PAGE TEXT:
- - -
Summary: We all know the pain of broken relationships. It is important to learn how to restore those relationships.

I want to talk about something this morning that isn’t much fun to talk about, but something we all struggle with and something that is very important. The topic is broken relationships.

We all know the pain that broken relationships cause. When a marriage is broken by divorce, there is so much pain, to the couple involved, to the children, to the extended families, to mutual friends.

And in many families that haven’t reached the stage of divorce, there are those days when you come home from work and there are all these things that you just can’t talk about because they are too hot to handle. A very normal piece of business comes up. Shall we go out with the so-and-so’s this weekend? Do you think we could afford to replace that chair in the living room? There was a charge on the credit card that I don’t recognize; do you know what it is? And you bring up the simplest things, that should be handled so easily, but a whole history of unresolved conflicts gets attached to it and there’s this big blowup and the simplest thing gets so complicated and you wonder how it’s all going to ever get resolved. And you really need your family. You need a place that you can go home to and let down your guard and just relax and be understood and accepted. We all need that. Broken relationships hurt.

You can understand the problem of broken relationships in the workplace. There is an ongoing battle between two people. They collect accusations against each other so that the air is poisoned with the accusations and the attempts to sort it all out. One tries to keep the other out of the loop. When a decision needs to be made, it’s not as simple as what is best for the business, but there are all these personal or political complications. You have to think about egos and what this person will accept and that person. When the normal irritations of life occur, instead of the two people just sitting down and working it out in an amiable, cooperative way, they take their complaints to everyone in the office except the one involved. Gossip runs wild. Issues that are tiny and should be handled easily or maybe even just ignored get blown way out of proportion and become major battles. Cliques form as people are drawn into taking sides. And what happens to the productivity of that office? It plummets. And what happens to morale? Who wants to work in that kind of setting? Broken relationships really hurt.
- - -
DATA PROVIDED:

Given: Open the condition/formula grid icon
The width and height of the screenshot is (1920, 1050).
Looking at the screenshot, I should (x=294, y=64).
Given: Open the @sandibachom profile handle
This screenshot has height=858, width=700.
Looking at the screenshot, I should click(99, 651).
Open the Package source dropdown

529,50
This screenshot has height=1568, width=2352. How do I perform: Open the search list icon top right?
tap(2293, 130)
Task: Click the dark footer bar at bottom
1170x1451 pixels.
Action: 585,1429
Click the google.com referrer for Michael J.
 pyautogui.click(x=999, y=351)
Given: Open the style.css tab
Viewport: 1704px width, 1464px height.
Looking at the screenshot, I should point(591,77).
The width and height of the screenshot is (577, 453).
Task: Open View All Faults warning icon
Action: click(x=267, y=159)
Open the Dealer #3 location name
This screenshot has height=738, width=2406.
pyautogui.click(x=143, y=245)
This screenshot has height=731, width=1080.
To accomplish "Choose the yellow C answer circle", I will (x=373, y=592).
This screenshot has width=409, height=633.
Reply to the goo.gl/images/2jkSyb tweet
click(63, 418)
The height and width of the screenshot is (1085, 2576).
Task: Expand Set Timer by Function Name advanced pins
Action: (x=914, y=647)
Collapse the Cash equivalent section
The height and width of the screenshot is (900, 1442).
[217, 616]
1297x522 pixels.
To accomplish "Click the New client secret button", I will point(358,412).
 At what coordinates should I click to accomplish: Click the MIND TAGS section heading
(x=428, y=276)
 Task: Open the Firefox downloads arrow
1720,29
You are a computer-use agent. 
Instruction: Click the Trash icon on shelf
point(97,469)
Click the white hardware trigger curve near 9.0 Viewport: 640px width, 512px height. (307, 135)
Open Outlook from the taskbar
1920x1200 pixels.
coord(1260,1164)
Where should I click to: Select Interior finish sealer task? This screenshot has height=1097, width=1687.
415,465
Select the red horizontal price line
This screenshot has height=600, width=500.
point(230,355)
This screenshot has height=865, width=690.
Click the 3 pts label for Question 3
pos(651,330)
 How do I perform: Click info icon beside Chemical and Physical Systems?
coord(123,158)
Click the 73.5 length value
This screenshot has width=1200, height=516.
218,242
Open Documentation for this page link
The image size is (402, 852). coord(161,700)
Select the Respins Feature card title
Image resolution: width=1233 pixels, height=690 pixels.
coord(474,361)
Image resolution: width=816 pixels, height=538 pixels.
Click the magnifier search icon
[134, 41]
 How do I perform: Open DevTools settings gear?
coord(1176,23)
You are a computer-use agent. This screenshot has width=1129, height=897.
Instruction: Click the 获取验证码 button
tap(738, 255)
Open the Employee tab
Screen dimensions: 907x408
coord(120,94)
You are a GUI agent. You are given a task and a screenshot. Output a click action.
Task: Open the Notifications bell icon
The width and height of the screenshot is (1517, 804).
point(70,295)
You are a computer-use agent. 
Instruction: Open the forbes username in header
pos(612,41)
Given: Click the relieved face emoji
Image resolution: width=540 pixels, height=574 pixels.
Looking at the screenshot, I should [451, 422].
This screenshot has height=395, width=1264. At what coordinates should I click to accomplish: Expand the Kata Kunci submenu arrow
- - -
OBJECTIVES:
#1 Please repeat, word for word, the part of the passage on broken relationships that opens with the words containing "We all know the pain that" and closes with "to mutual friends.".
#2 Find every line of the entries that contains the string "section" and copy those lines. Matching is case-sensitive.

SOLUTIONS BELOW:
#1
We all know the pain that broken relationships cause. When a marriage is broken by divorce, there is so much pain, to the couple involved, to the children, to the extended families, to mutual friends.

#2
Collapse the Cash equivalent section
 At what coordinates should I click to accomplish: Click the MIND TAGS section heading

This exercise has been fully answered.